*Task directions*
Filter these entries, keeping only lines that hold the word "height".

*Data for this task*
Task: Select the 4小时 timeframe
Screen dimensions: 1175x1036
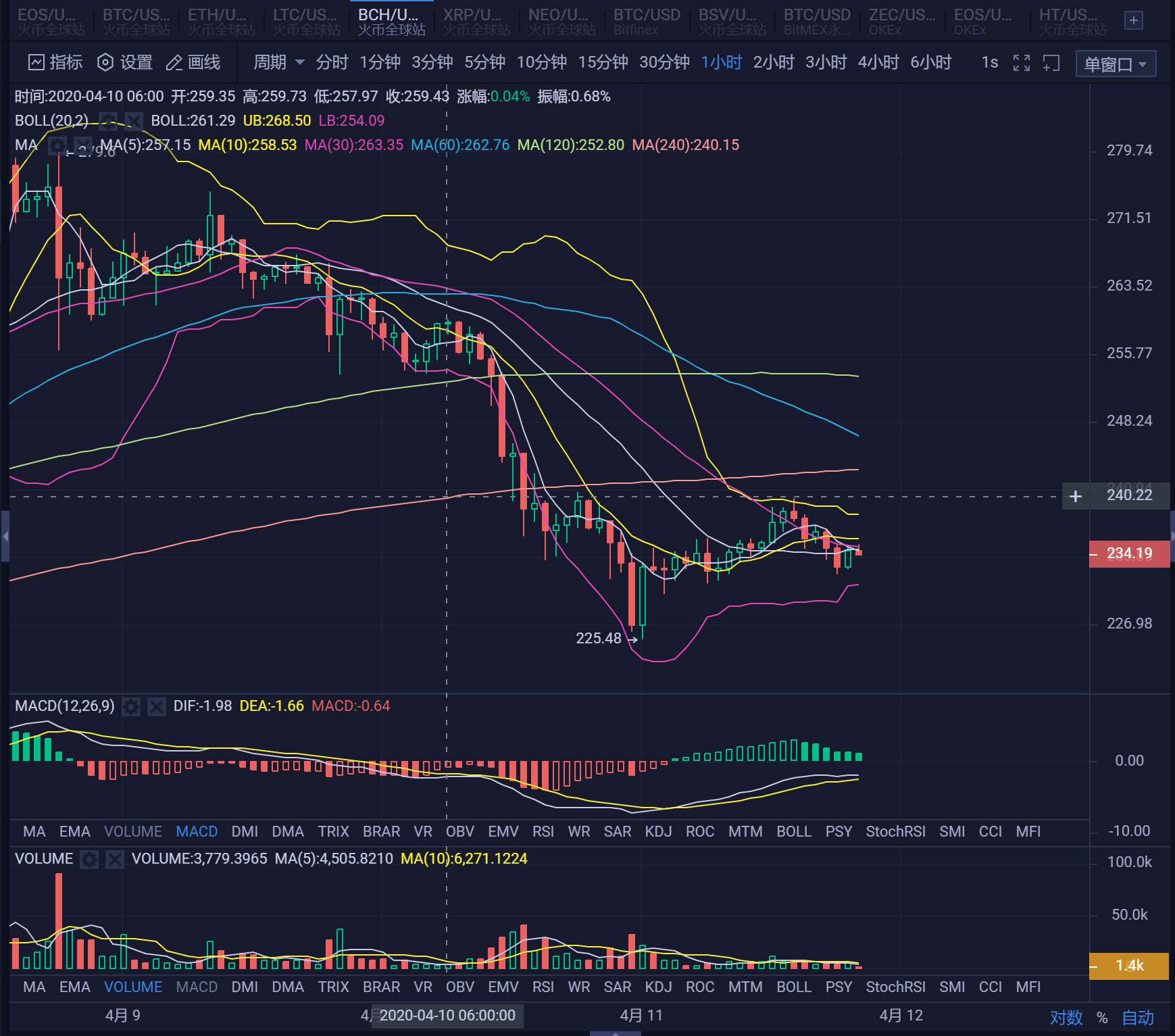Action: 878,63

...

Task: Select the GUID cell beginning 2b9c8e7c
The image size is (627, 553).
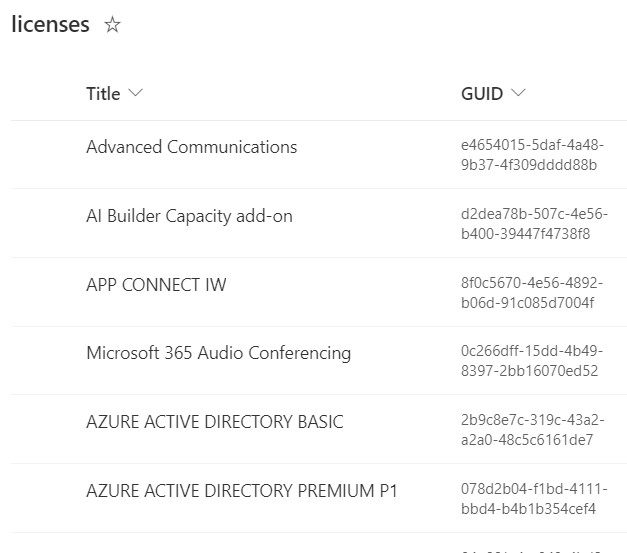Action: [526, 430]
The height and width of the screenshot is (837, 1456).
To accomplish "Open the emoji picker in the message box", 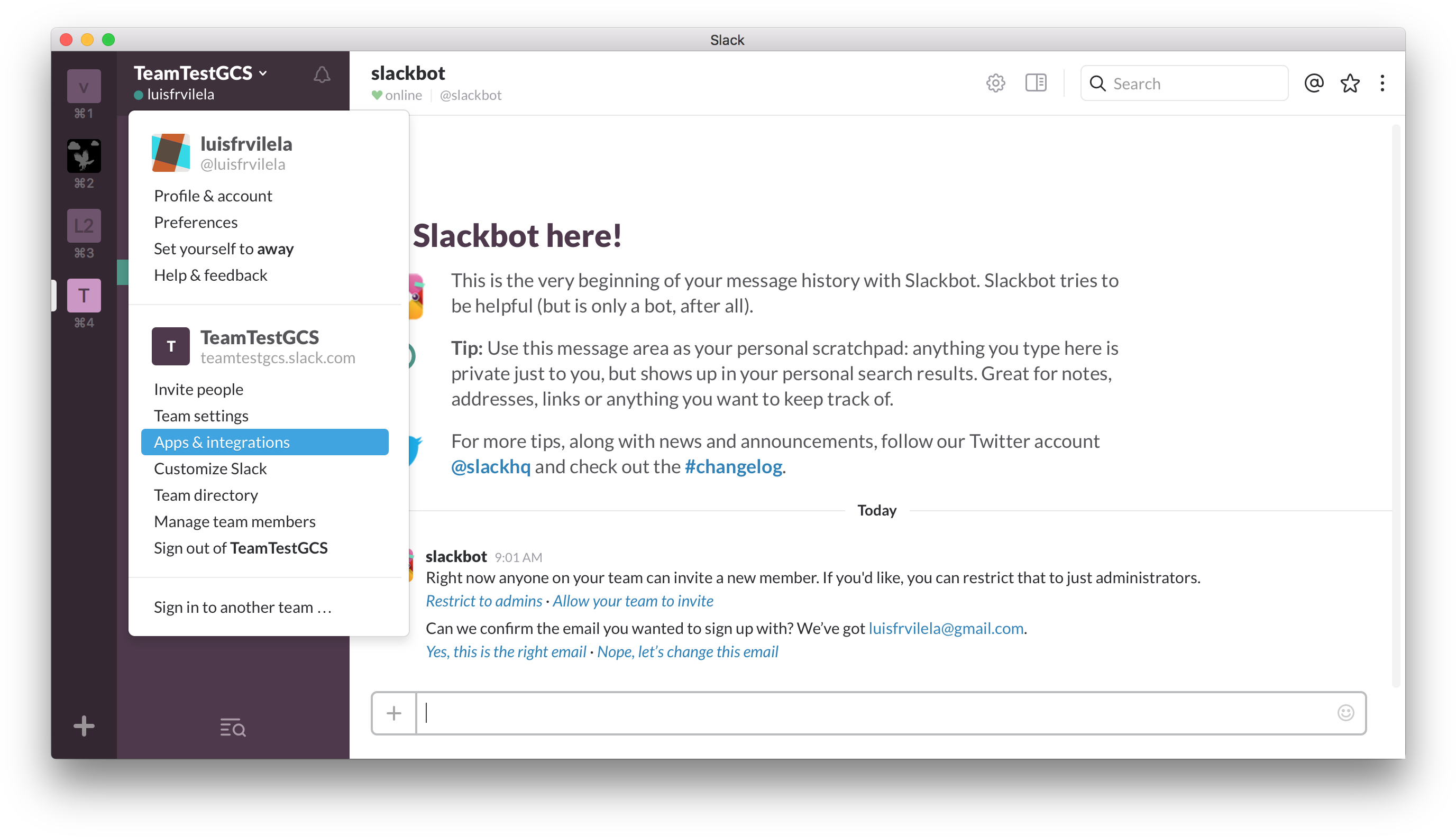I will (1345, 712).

---

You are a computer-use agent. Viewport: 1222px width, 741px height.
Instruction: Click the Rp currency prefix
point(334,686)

*Reply to the exercise*
The height and width of the screenshot is (837, 1456).
You are a computer-use agent. Viewport: 1222px width, 741px height.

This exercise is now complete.